This article discusses a project in which a community LD nursing team provided information and support to improve service users’ and care staff’s engagement in health screening and monitoring.
Literature review
Health promotion initiatives are crucial for reducing common causes of death in people with LD by enabling them to improve and gain control over their health (Glover et al, 2017). In the UK, initiatives include national screening programmes that offer specific testing to those who have an elevated risk of developing conditions such as abdominal aortic aneurysm and bowel, breast and cervical cancers.
However, although screening is advantageous, people with LD are not only less likely to access these programmes, but also need specialist LD community nurses to facilitate implementation (Mafuba and Gates, 2015).

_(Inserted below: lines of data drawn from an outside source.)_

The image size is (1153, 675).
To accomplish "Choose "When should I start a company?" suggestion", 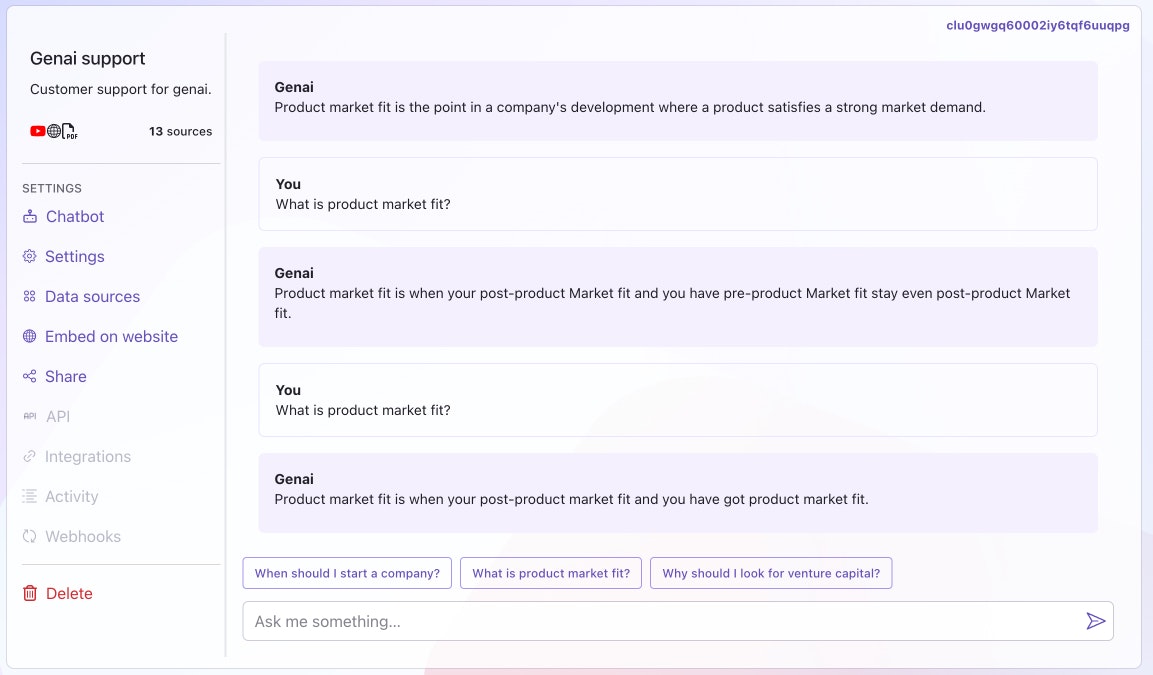I will [347, 573].

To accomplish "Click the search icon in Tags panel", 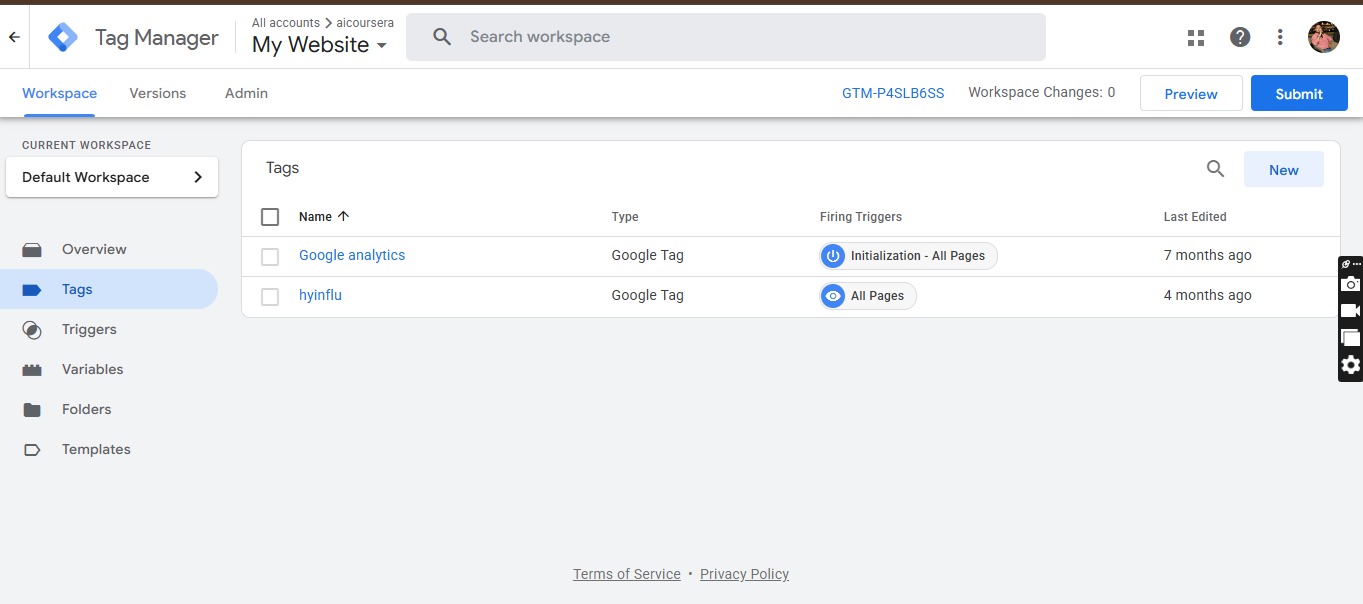I will pos(1215,169).
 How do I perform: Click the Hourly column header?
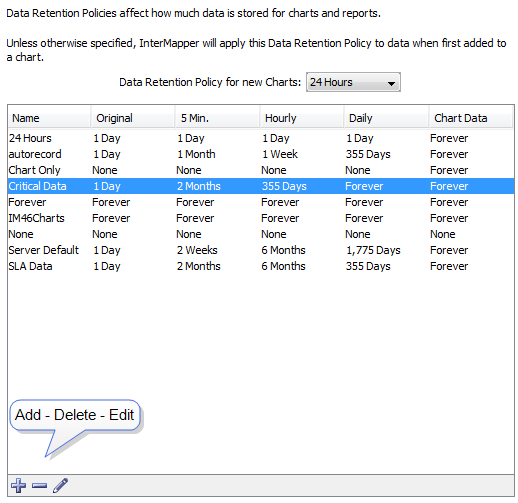pyautogui.click(x=302, y=118)
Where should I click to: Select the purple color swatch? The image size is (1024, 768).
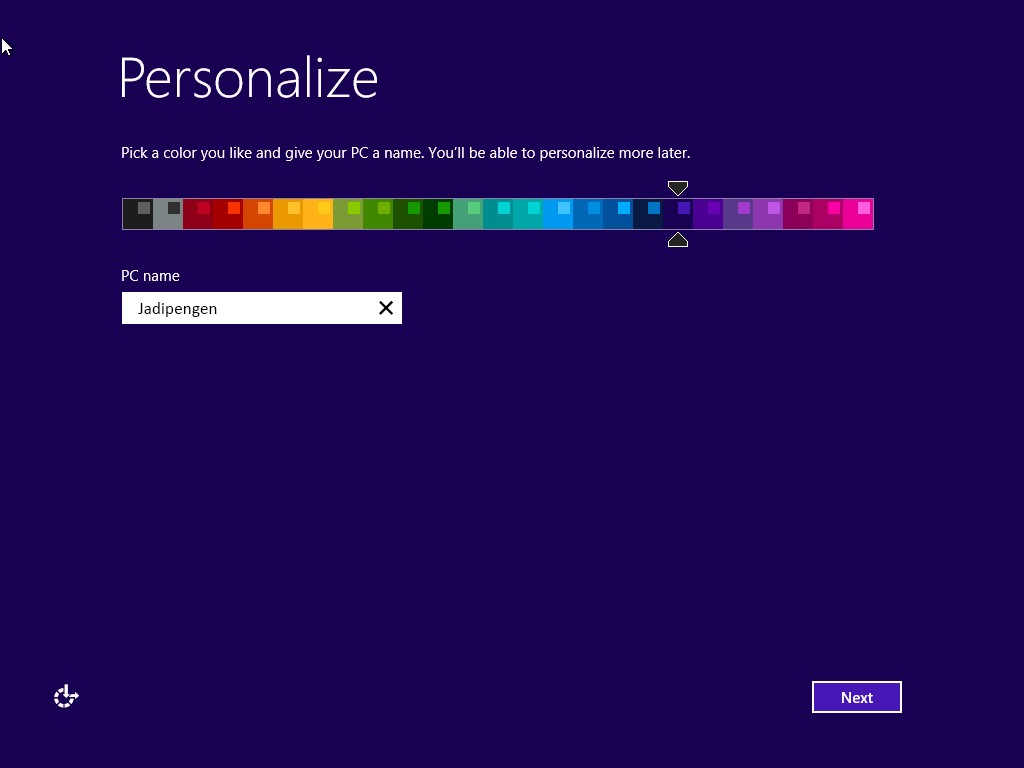tap(708, 213)
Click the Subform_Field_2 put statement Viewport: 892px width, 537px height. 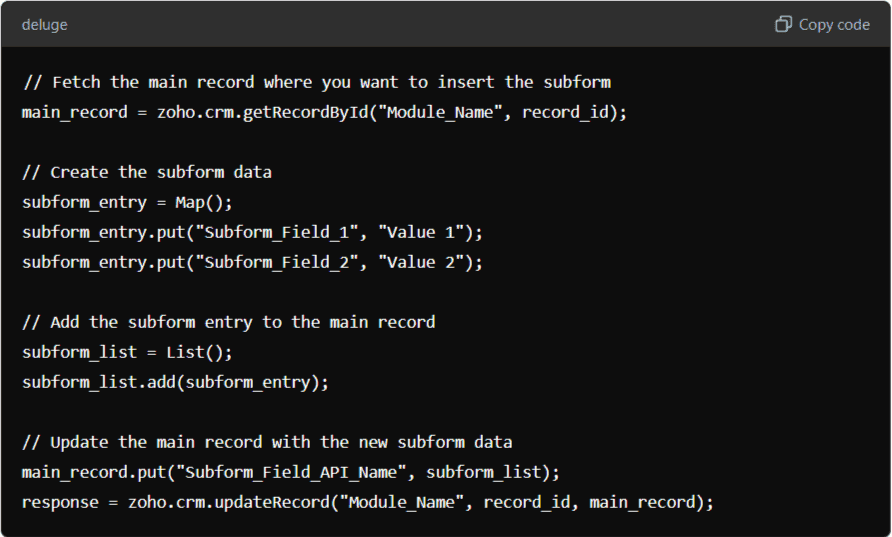252,263

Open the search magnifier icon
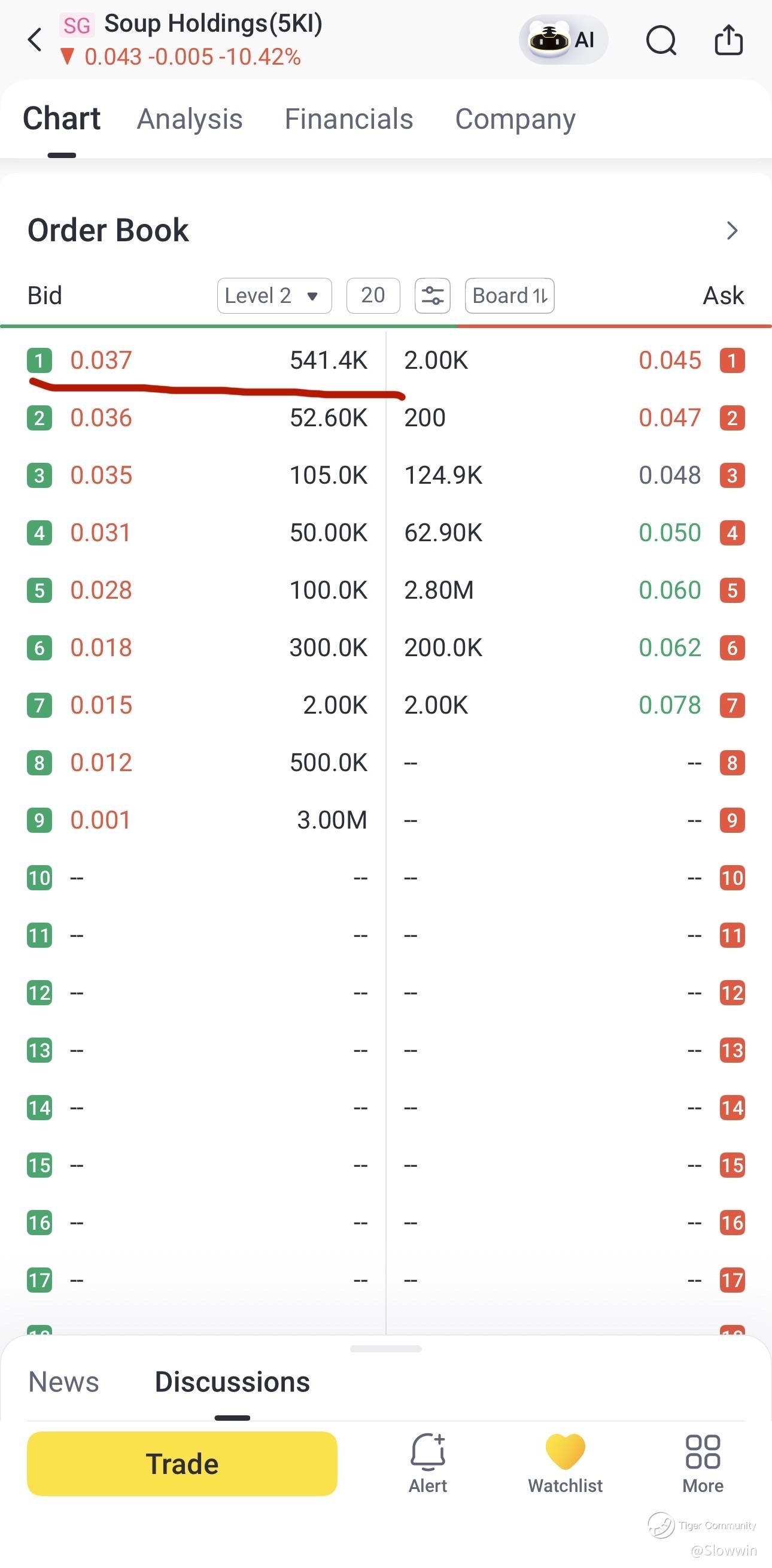(x=661, y=41)
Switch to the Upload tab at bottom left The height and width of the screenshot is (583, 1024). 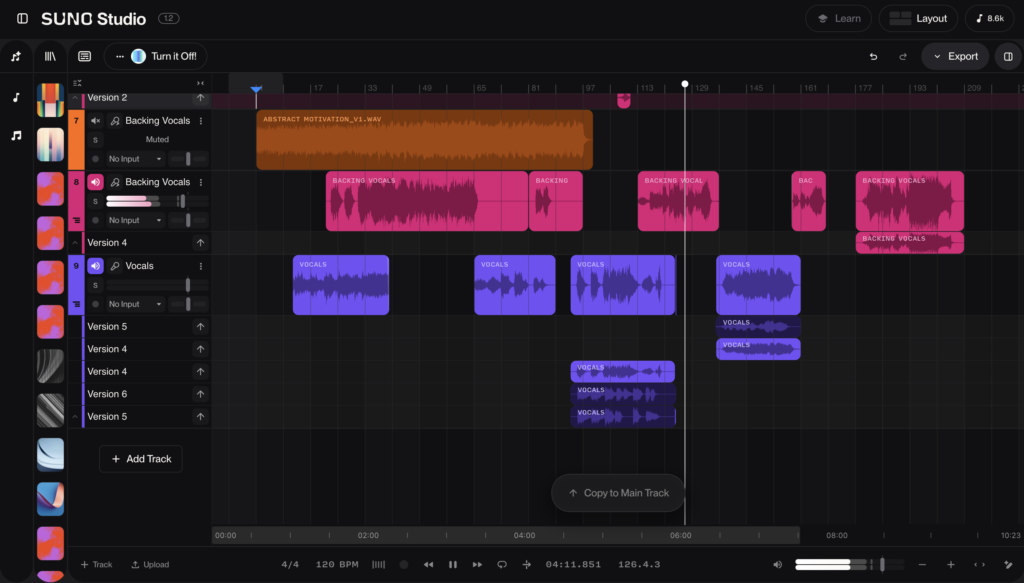(x=150, y=564)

NHS England’s (nd) Core20PLUS5 approach to reducing health inequalities recommends LD-specific health promotion initiatives that:
Improve early identification and intervention;Provide reasonable adjustments to support access to healthcare among people with LD.
In 2008, annual health checks for adults with LD began in England; this involves a primary healthcare practitioner performing a comprehensive health assessment to detect conditions early. A questionnaire can be completed beforehand to help the patient and their carer prepare, thereby improving the appointment’s effectiveness (Marriott et al, 2017).
In the years since these annual health checks were introduced, access to them has improved and 69% of adults with LD attended one in the year up to 29 February 2024 (NHS Digital, 2024).
Kuwabara et al’s (2022) study identified that not attending these checks increased the risk of cancer diagnosis and, more specifically, advanced cancer diagnosis.
In terms of routine examinations, specific recommendations for people with LD only exist for limited checks and groups. Public Health England’s (2020; 2019) guidance was published to make sure that two-yearly eyesight tests and annual dental tests, respectively, were accessible to people with LD.
This aimed to facilitate the early detection of visual and dental problems, as individuals with LD have an elevated risk of such issues (Emerson et al, 2012). The Down’s Syndrome Association (2024) has also published guidance on annual audiology assessments and regular reviews of the feet and skin for adults with Down’s syndrome.
Care staff and health professionals have a shared responsibility to increase access to health promotion initiatives for people with LD. Health and social care professionals may feel a sense of ambiguity about their role in promoting the health of people with LD; this might hinder their ability to address health concerns quickly, affecting the health outcomes of people with LD.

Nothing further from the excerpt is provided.